課題内容 —
精神科の患者への対応を扱った提示文を読み、次の問いに答えよ。
(a) 精神科の患者が自宅で暴れると、多くの人は何をするか。
(b) アメリカの各地ではじまっている試みでは、警察ではなく誰がまず対応するか。
(c) アルバカーキでは、この試みは何からはじまったか。

提示文 —
☆ ☆ ☆
精神科の患者が自宅で暴れると、多くの人は警察を呼びます。
ことに患者が医療機関につながっていないような場合、警察に頼ることが多い。患者を警察力で物理的に抑制してしまう。
その場は収まるけれど、そういうやり方は長期的に見るとマイナスです。患者の病状も、周囲との関係性も悪化する。
ではどうするか。
警察ではなく、「まずワーカーが対応しよう」という大胆な試みがアメリカの各地ではじまっています(In New Mexico, a bold experiment aims to take police out of the equation for mental health calls. October 9, 2021, The Washington Post)。

ニューメキシコ州アルバカーキでは、2年前に起きた事件からこの試みがはじまりました。
☆ ☆ ☆
提供資料 —
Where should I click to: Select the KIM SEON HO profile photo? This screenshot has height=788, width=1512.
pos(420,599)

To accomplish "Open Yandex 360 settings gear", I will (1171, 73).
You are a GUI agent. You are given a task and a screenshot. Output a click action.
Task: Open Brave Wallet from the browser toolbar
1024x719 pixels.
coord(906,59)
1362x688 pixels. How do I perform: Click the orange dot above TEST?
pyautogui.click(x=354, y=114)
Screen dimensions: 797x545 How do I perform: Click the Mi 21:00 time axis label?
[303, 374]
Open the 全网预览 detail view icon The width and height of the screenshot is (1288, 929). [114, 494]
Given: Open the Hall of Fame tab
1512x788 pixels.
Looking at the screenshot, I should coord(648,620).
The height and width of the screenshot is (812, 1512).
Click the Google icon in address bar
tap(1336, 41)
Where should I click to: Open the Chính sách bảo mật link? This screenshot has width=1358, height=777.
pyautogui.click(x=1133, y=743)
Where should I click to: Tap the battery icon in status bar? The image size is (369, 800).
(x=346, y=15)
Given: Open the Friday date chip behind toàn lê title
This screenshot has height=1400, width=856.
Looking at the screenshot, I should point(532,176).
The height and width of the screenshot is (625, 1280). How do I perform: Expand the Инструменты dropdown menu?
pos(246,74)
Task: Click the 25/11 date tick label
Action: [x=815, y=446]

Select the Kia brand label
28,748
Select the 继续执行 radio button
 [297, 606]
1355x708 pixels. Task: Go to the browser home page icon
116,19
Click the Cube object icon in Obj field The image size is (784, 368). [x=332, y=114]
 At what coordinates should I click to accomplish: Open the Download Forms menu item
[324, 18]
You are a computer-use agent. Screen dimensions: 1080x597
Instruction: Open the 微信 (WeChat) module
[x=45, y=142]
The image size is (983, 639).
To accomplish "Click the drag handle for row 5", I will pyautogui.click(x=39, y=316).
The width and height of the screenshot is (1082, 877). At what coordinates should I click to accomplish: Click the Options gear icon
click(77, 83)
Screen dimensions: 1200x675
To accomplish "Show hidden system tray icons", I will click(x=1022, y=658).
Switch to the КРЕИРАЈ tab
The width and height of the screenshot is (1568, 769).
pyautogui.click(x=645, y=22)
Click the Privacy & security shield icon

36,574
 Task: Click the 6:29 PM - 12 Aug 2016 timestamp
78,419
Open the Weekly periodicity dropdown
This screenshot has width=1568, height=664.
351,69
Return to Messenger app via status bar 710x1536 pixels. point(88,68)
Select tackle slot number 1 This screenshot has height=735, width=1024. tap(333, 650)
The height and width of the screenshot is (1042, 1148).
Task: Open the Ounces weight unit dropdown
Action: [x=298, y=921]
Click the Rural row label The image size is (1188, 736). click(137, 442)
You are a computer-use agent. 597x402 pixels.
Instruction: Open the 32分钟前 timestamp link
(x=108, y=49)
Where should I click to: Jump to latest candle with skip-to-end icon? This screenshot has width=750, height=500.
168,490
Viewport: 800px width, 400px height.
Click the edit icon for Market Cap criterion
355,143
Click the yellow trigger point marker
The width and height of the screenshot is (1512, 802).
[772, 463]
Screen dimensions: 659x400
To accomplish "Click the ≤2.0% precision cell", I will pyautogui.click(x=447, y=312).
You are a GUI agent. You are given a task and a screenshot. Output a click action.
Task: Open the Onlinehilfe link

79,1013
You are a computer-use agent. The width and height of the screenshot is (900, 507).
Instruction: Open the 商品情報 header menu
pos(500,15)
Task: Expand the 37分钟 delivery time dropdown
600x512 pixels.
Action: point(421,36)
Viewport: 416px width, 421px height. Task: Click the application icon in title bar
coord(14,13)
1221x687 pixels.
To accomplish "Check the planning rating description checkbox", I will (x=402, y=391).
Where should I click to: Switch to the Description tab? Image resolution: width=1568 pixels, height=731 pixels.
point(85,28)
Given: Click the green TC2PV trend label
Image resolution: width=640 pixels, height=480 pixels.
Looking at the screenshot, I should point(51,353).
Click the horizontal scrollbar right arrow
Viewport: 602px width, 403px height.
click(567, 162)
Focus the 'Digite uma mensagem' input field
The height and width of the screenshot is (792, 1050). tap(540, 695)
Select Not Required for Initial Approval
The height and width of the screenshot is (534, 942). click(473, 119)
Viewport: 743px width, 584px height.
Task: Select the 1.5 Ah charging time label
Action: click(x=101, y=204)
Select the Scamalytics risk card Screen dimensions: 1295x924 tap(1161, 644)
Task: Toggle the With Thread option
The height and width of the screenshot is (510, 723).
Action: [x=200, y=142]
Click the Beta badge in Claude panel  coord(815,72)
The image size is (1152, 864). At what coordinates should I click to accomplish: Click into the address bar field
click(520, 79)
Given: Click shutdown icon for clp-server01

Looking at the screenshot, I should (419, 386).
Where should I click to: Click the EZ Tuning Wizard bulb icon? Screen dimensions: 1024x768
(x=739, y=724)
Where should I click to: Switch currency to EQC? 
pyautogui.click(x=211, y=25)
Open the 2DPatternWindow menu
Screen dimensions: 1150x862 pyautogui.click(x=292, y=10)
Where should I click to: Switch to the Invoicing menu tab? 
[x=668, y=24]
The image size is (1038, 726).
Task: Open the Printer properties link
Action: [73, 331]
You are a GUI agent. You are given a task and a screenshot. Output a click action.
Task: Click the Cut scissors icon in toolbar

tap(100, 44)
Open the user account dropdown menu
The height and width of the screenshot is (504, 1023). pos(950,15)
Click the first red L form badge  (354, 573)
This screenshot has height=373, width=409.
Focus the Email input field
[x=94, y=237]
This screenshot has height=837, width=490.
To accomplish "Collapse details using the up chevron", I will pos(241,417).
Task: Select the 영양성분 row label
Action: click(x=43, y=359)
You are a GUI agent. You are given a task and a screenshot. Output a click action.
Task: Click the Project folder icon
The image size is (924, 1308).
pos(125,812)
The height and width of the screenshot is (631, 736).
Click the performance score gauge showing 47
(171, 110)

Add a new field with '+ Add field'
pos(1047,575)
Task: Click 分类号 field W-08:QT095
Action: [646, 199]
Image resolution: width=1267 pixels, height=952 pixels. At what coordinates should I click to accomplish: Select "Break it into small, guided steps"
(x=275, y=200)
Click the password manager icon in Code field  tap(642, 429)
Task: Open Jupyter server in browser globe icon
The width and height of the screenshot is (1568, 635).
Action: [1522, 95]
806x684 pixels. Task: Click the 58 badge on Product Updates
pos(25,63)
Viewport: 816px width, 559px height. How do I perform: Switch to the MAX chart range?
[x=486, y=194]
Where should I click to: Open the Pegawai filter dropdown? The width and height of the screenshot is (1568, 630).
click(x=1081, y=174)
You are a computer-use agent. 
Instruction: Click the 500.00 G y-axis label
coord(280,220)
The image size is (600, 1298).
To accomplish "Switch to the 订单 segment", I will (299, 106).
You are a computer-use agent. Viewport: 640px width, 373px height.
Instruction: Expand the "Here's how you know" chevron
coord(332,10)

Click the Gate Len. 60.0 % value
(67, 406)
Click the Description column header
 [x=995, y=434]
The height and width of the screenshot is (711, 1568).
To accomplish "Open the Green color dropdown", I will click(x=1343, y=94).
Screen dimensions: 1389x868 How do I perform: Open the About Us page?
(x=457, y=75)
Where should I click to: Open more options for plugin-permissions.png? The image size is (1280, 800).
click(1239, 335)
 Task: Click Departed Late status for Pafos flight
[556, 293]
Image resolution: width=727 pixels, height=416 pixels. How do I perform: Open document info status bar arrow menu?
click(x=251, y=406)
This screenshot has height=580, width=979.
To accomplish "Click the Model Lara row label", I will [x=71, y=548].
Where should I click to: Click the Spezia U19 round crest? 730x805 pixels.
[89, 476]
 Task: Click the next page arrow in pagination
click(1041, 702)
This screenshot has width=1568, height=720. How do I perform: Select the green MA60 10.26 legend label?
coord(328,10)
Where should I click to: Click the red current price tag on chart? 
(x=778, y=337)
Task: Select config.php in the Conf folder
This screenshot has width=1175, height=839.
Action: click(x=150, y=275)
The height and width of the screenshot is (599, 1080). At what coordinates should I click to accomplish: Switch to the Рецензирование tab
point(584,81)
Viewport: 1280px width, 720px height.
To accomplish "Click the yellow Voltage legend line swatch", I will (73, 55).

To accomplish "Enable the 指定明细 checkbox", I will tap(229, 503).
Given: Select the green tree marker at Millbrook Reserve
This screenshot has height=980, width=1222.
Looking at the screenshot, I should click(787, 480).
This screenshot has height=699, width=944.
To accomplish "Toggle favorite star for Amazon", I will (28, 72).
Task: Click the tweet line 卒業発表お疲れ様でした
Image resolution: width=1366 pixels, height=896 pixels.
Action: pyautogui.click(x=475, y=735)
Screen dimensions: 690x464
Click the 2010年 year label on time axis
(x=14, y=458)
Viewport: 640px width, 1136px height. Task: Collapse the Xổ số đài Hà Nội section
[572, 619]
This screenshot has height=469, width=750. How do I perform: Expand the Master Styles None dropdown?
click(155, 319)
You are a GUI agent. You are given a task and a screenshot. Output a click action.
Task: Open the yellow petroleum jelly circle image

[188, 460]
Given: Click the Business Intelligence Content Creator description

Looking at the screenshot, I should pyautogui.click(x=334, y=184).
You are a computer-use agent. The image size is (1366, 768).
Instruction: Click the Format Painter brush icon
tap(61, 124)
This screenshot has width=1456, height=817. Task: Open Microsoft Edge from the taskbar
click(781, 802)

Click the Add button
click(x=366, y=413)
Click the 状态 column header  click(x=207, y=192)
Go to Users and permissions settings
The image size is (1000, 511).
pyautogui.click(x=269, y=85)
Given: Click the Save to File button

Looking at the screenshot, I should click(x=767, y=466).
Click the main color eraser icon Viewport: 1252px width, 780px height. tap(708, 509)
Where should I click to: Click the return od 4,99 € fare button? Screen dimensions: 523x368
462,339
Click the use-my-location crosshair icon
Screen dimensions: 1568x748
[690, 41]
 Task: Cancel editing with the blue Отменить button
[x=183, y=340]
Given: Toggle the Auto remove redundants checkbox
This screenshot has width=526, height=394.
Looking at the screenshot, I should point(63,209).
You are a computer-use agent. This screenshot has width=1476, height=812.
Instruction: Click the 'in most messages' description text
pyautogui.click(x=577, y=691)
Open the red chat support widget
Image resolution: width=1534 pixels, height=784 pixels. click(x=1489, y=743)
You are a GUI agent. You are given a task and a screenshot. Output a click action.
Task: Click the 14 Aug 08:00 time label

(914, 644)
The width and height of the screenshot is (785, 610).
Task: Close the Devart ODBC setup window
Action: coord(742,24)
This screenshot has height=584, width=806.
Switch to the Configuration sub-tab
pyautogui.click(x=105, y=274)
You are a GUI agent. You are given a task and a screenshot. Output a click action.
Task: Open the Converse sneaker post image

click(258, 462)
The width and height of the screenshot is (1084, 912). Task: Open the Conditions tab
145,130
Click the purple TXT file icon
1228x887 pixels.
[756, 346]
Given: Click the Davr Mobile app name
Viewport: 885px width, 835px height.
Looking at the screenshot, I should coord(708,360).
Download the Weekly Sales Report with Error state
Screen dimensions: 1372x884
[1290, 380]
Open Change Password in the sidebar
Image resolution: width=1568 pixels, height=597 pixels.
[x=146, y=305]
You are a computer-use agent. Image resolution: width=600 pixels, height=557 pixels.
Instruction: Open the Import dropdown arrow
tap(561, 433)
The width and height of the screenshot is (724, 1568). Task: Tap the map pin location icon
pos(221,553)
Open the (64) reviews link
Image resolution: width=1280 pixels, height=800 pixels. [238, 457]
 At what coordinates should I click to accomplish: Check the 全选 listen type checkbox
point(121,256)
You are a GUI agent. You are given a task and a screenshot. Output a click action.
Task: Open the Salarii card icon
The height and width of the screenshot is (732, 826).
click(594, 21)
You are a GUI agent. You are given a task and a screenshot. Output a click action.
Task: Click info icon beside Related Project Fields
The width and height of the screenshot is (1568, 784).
☆ ☆ ☆
課題の結果 —
(a) 警察を呼ぶ。
(b) ワーカー。
(c) 2年前に起きた事件。